CSF CRH concentrations presumably reflect the integrated effects of CRH synthesis and release, enzymatic degradation, and clearance into the plasma from CSF (which is unidirectional in the case of CRH)
(4). We cannot determine the status of these respective influences on CSF CRH levels in our patients and normal subjects from the data at hand.
CRH in the lumbar spinal canal is largely extrahypothalamic in origin, and its concentrations have not shown significant correlations with plasma cortisol concentrations
(5,
6). Therefore, the inability in the present study to discern a significant relationship between mean CSF CRH levels and 24-hour urinary-free cortisol excretion was not surprising.

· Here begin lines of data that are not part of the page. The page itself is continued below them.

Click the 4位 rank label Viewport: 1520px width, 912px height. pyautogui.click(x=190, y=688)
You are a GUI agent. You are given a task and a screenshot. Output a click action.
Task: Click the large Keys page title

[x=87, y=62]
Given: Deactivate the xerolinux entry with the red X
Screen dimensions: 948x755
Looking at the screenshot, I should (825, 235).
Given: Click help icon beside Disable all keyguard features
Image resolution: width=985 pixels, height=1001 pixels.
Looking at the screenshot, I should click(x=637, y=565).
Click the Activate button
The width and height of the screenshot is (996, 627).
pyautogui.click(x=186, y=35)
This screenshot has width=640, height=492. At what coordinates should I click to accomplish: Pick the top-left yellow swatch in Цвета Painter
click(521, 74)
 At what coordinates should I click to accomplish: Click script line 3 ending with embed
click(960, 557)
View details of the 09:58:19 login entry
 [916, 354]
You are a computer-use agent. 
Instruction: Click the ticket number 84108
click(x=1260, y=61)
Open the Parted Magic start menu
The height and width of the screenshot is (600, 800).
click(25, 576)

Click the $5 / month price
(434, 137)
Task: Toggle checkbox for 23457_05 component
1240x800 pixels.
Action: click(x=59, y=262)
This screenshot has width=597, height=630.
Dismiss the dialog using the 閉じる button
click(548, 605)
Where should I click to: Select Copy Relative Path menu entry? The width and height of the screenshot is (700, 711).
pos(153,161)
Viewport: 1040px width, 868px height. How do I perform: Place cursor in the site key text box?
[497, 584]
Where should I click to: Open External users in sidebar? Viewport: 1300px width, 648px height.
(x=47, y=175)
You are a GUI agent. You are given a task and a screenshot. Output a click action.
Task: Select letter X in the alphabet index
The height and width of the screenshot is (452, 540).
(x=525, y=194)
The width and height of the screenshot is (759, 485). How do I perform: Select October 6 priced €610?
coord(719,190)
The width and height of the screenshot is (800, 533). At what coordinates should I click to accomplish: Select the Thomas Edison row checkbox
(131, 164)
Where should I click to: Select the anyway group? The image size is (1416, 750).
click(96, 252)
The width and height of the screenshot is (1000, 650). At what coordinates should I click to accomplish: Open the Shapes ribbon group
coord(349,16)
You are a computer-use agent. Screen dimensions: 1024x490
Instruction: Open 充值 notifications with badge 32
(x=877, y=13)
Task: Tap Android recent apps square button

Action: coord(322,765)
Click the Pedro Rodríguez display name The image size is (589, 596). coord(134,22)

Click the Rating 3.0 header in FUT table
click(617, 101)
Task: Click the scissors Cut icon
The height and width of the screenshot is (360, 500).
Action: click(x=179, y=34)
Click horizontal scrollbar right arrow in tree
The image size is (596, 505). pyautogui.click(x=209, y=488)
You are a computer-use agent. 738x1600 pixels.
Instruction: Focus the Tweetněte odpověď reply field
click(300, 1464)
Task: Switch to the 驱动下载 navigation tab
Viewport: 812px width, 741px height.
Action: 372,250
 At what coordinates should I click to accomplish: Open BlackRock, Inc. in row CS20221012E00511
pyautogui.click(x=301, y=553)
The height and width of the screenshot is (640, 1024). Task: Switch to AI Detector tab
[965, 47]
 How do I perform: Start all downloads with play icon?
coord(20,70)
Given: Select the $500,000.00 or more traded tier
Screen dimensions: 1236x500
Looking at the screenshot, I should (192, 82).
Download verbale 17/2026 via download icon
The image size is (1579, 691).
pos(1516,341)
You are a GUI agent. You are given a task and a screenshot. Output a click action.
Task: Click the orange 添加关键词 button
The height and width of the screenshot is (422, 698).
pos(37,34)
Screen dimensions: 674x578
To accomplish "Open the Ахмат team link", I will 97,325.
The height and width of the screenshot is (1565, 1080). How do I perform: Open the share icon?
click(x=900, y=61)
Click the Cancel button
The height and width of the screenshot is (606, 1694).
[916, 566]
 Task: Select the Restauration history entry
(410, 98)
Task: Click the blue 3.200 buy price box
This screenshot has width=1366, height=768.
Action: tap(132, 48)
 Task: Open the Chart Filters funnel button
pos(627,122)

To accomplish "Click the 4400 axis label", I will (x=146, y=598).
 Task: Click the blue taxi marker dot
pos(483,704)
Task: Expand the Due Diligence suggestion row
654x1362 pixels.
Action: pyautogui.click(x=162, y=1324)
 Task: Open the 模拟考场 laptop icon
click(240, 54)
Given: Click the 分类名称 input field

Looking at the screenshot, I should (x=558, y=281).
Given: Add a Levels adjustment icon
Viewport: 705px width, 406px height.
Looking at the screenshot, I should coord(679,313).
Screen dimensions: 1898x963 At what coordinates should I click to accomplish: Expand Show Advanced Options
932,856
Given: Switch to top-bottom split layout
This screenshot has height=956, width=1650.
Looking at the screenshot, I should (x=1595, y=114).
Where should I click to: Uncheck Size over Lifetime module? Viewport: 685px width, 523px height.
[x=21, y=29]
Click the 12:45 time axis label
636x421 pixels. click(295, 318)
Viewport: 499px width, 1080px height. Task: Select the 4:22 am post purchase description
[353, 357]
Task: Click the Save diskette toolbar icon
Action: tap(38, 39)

As a group, our PTSD patients had normal 24-hour urinary-free cortisol excretion, a finding compatible with the normal to low 24-hour urinary-free cortisol levels reported in all previous studies
(13–
16) except one
(17). In addition, we observed a significant negative correlation between 24-hour urinary-free cortisol excretion and PTSD symptoms, a finding consistent with the results of most prior investigations. While Smith et al.
(1) found a positive correlation between 8:00 a.m. plasma cortisol levels and PTSD symptoms, other studies, including those that quantified urinary-free cortisol excretion
(15), 8:00 a.m. plasma cortisol
(16,
18), or salivary cortisol
(19,
20), all demonstrated an inverse correlation between cortisol concentrations and PTSD symptoms.
In summary, using serial CSF sampling, we found high basal CSF CRH concentrations and normal 24-hour urinary-free cortisol excretion in combat veterans with PTSD, a combination of findings that appears to be unique among psychiatric conditions studied to date. It will prove of interest to characterize the responsivity of CSF CRH to provocative challenge (evocation of symptoms) in patients with PTSD.